Work task:
Nothing but the lines from the one containing "Task: Go to 机关司局 in breadcrumb" through the last line of the data below should be returned, each exactly as it stands, pictures excluded.

Top of Supplied information

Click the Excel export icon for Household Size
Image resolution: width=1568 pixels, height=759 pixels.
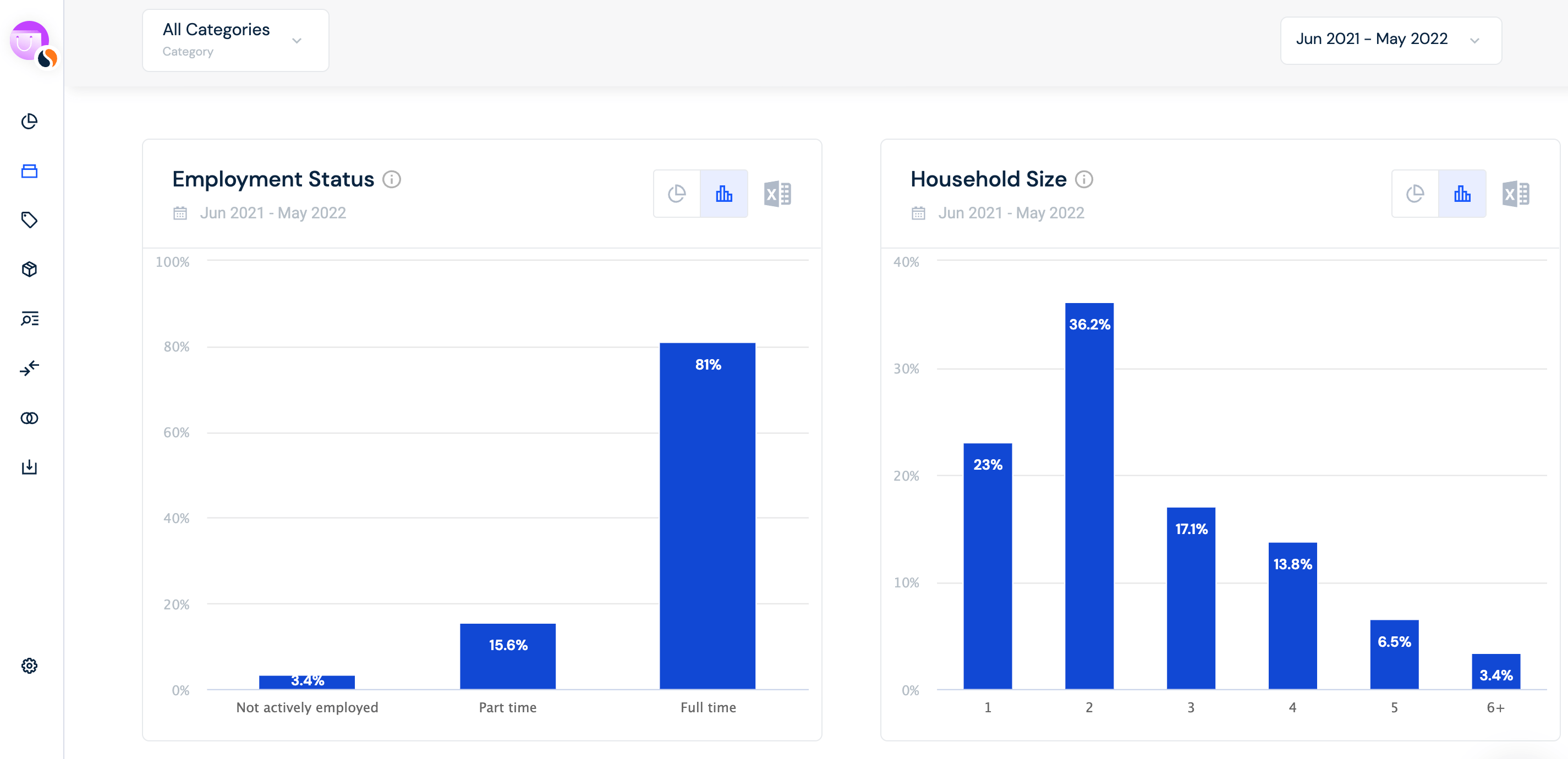[1515, 193]
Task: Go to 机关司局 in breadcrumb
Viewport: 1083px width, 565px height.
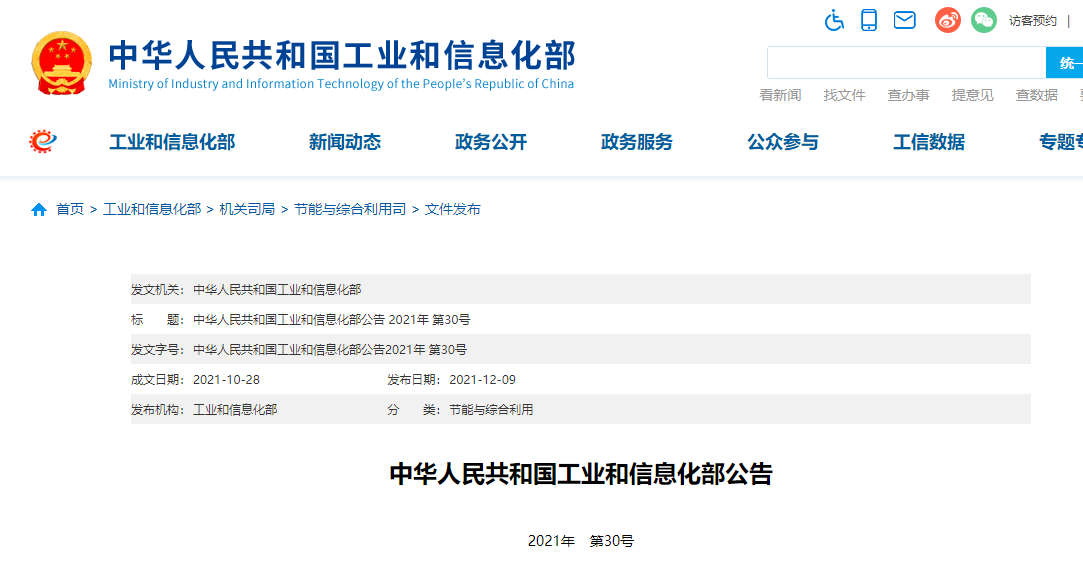Action: 247,210
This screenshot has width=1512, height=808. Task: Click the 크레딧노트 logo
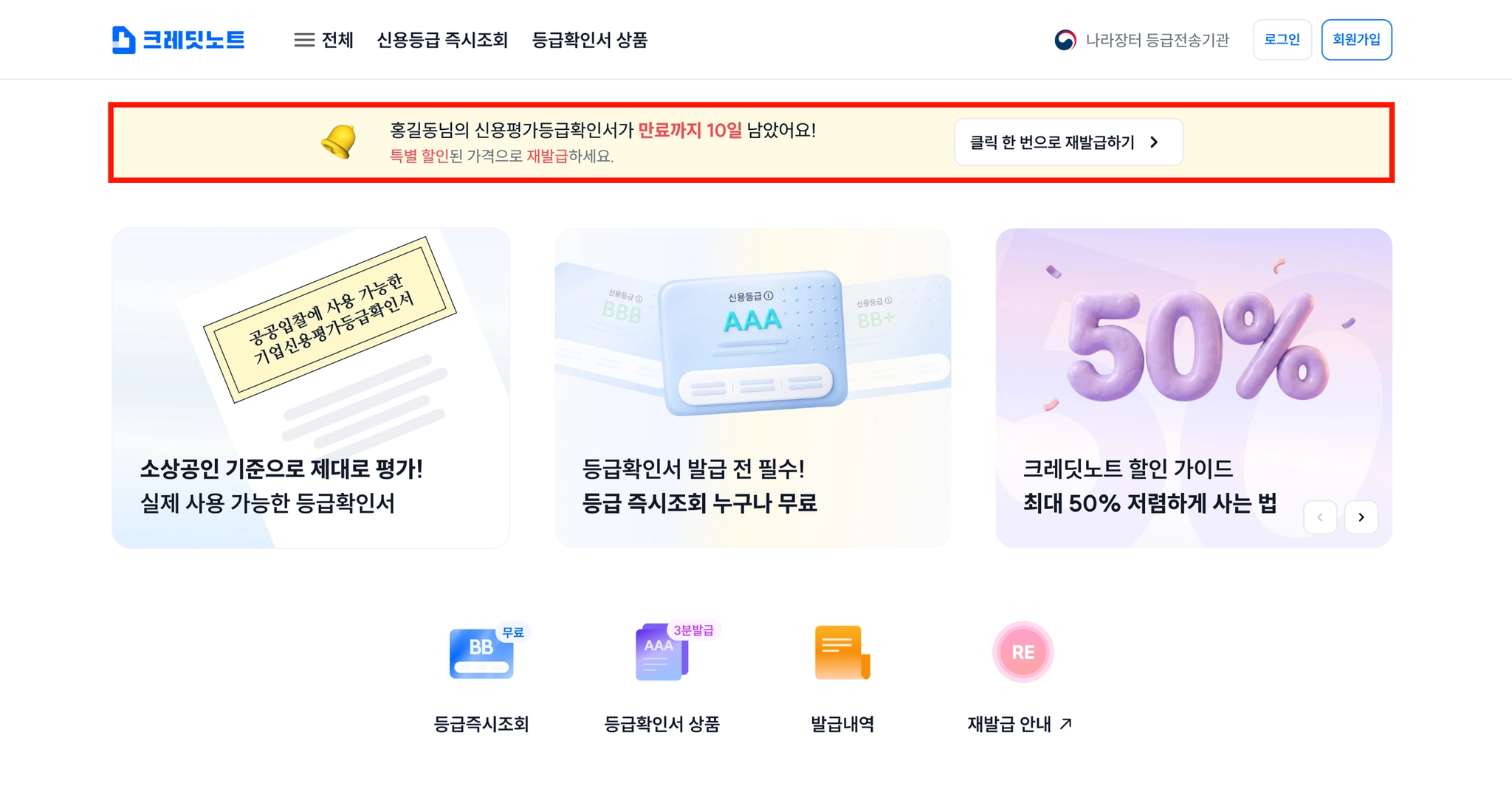click(x=178, y=40)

Bottom of Supplied information

Task solution:
Task: Go to 机关司局 in breadcrumb
Viewport: 1083px width, 565px height.
Action: 247,210
This screenshot has width=1512, height=808. Task: Click the 크레딧노트 logo
click(x=178, y=40)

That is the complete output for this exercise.